Abbott (NYSE:ABT) shares are down in pre-market trading after the healthcare giant posted third-quarter results that just met the consensus earnings forecast but missed on revenues and narrowed its outlook for the rest of the year.
Abbott Park, Ill.-based Abbott reported profits of $960 million, or 53¢ per share, on sales of $8.08 billion for the three months ended Sept. 30, marking a botom-line gain of 70.5% on sales growth of 5.5% compared with Q3 2018. Adjusted to exclude one-time items, earnings per share were 84¢, in line with the consensus on Wall Street, where analysts were looking for sales of $8.10 billion.

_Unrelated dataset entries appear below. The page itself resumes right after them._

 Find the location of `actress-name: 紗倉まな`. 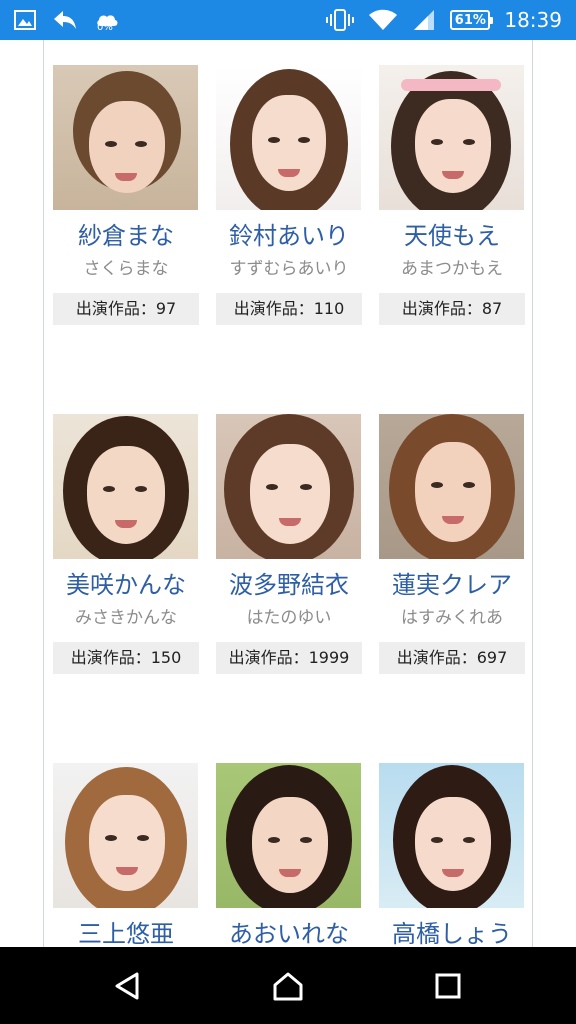

actress-name: 紗倉まな is located at coordinates (126, 236).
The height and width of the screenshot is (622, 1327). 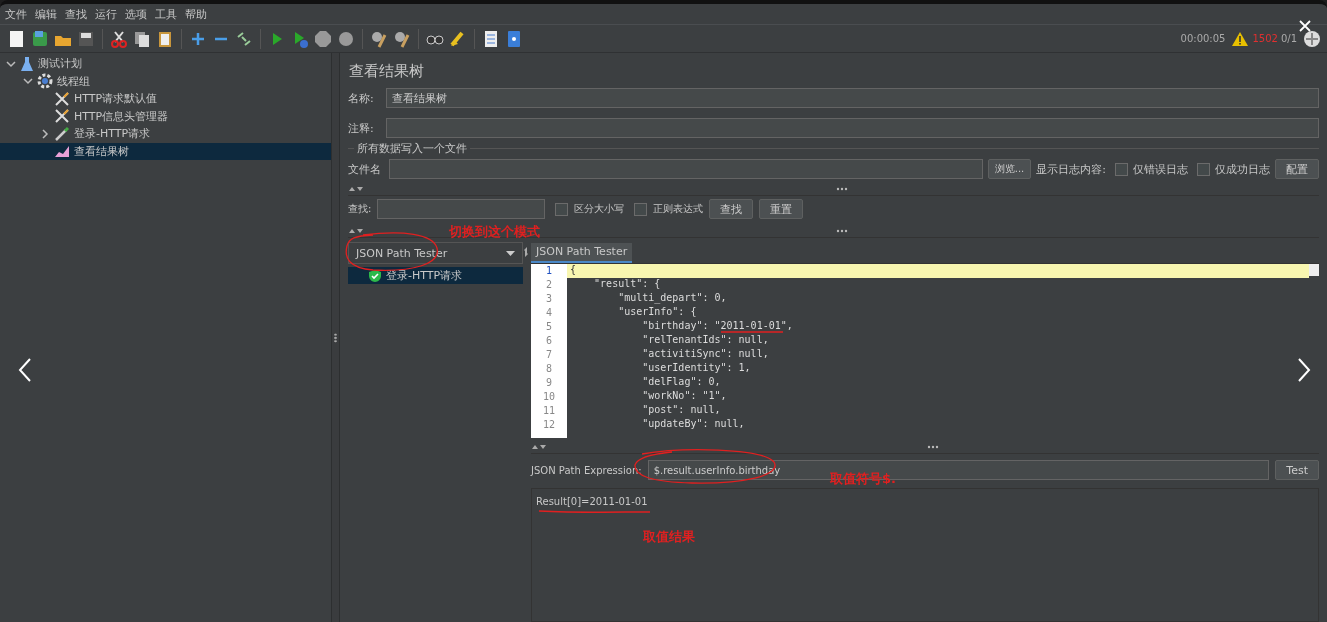 What do you see at coordinates (549, 327) in the screenshot?
I see `line-number: 5` at bounding box center [549, 327].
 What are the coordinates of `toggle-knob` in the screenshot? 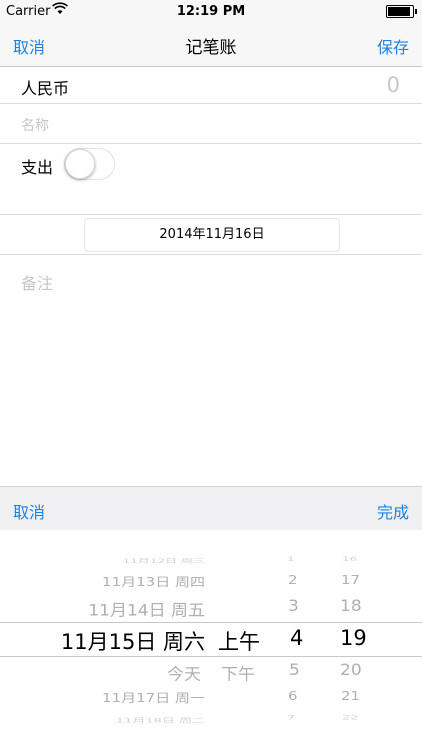 It's located at (80, 164).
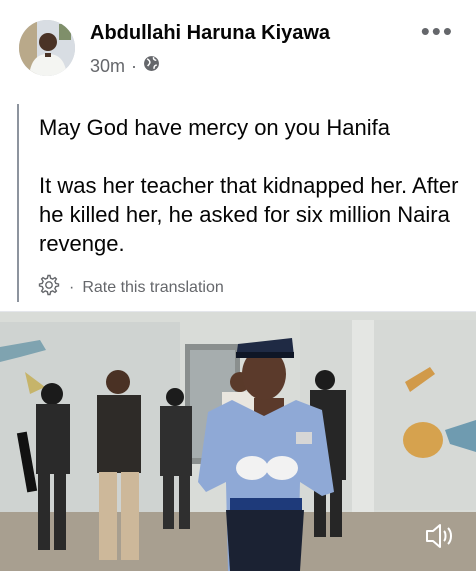  I want to click on post-meta: 30m ·, so click(125, 66).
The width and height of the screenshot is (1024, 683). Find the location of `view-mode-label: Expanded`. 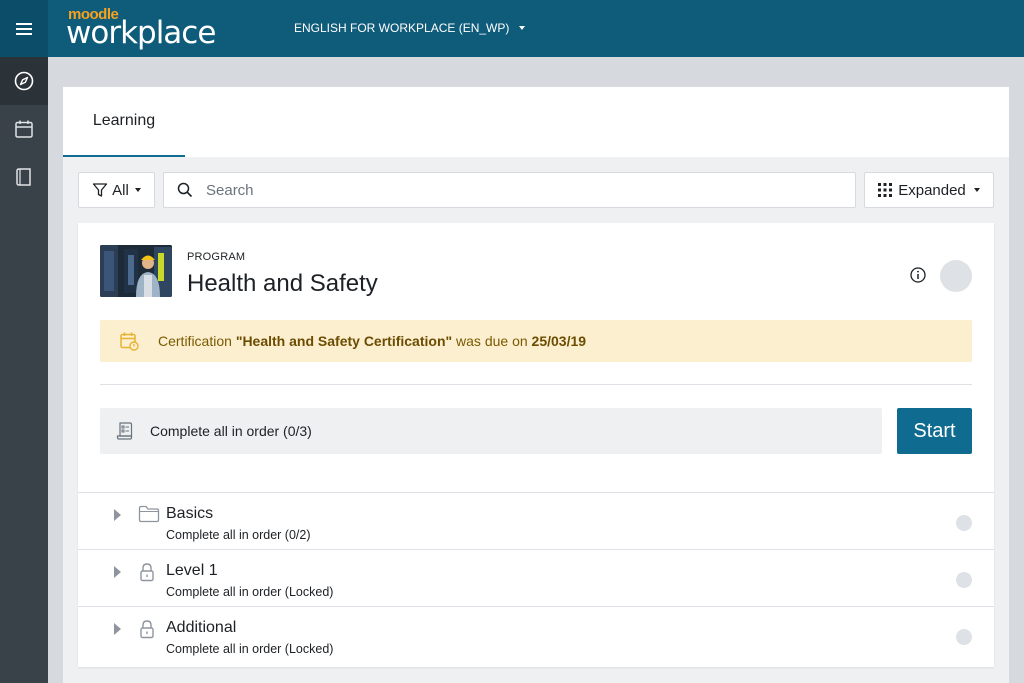

view-mode-label: Expanded is located at coordinates (932, 190).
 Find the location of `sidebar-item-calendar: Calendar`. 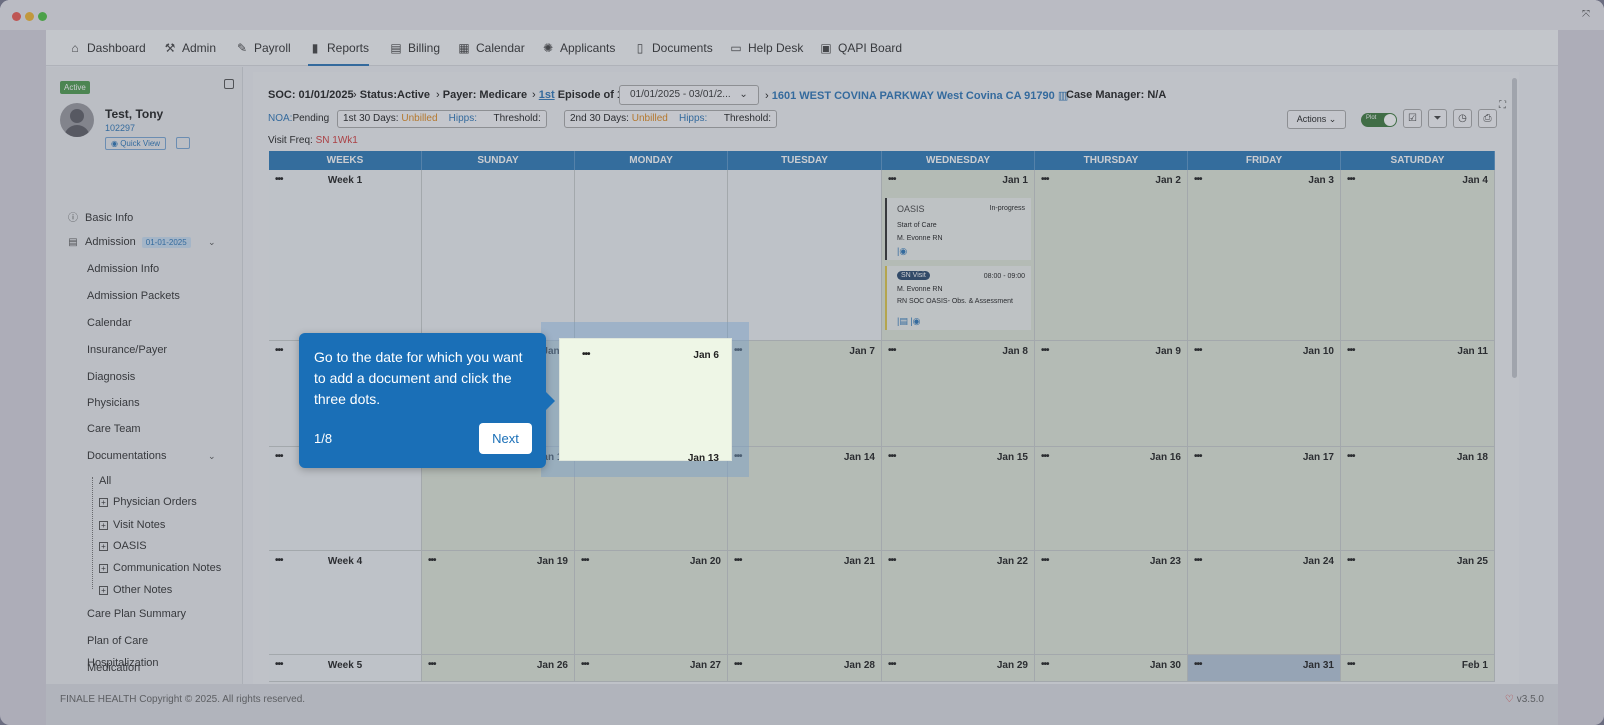

sidebar-item-calendar: Calendar is located at coordinates (110, 323).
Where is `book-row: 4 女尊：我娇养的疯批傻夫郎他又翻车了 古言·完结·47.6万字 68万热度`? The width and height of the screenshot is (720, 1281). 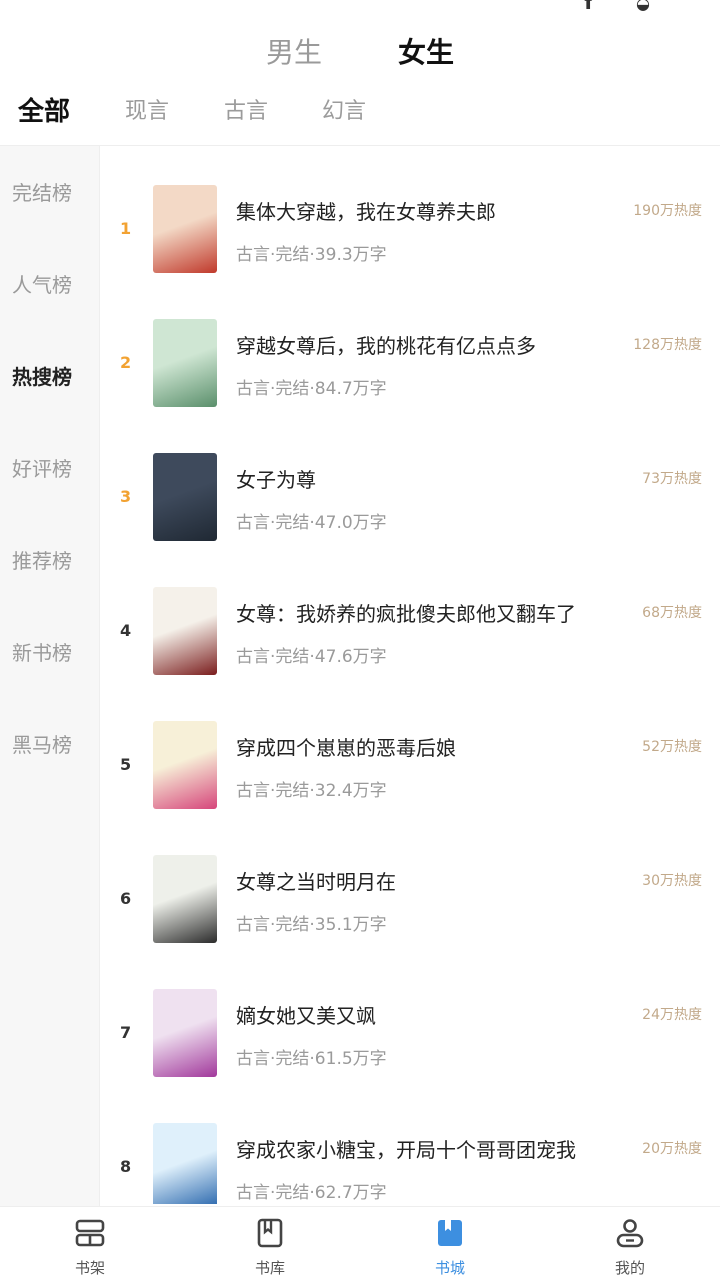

“We’re performing exceptionally well across several areas,” chairman & CEO Miles White said in prepared remarks. “We’re right on track to achieve ongoing EPS and organic sales growth at the upper-end of our initial guidance ranges for the year.”
Abbott said it now expects to report adjusted EPS of $3.23 to $3.25, compared with $3.21 to $3.27 previously. Fourth-quarter adjusted EPS are pegged at 94¢ to 96¢, the company said.
ABT shares, which closed up 2.7% at $81.98 apiece yesterday, were off by -1.7% to $80.55 each today in pre-market trading.